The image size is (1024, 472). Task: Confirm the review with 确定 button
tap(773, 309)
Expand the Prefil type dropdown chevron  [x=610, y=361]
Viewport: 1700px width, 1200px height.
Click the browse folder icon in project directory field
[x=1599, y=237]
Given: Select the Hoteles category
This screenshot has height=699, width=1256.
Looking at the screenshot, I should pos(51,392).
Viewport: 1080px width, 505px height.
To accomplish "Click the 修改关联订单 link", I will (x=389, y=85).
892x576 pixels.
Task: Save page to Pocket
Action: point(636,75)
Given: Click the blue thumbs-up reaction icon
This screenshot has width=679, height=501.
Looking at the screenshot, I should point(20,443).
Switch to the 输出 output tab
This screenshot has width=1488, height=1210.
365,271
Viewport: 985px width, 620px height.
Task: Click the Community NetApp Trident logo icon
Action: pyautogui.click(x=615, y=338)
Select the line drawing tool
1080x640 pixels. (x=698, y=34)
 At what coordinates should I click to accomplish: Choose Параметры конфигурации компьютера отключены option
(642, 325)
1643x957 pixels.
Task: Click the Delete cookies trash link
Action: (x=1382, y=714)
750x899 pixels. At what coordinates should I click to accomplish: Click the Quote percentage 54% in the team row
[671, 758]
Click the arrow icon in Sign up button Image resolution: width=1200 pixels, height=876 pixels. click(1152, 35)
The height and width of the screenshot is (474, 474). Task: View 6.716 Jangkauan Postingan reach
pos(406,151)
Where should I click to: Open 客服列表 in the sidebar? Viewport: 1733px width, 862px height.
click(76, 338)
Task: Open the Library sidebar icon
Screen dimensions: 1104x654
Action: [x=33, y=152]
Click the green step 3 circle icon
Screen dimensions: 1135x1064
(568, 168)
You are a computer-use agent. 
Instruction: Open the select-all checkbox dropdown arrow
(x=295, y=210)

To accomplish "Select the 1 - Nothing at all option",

****************************************

> [What is needed]:
In the listing above, locate each line with "Given" and copy it.

> [Solution to this problem]:
Given: Select the Hoteles category
Given: Click the blue thumbs-up reaction icon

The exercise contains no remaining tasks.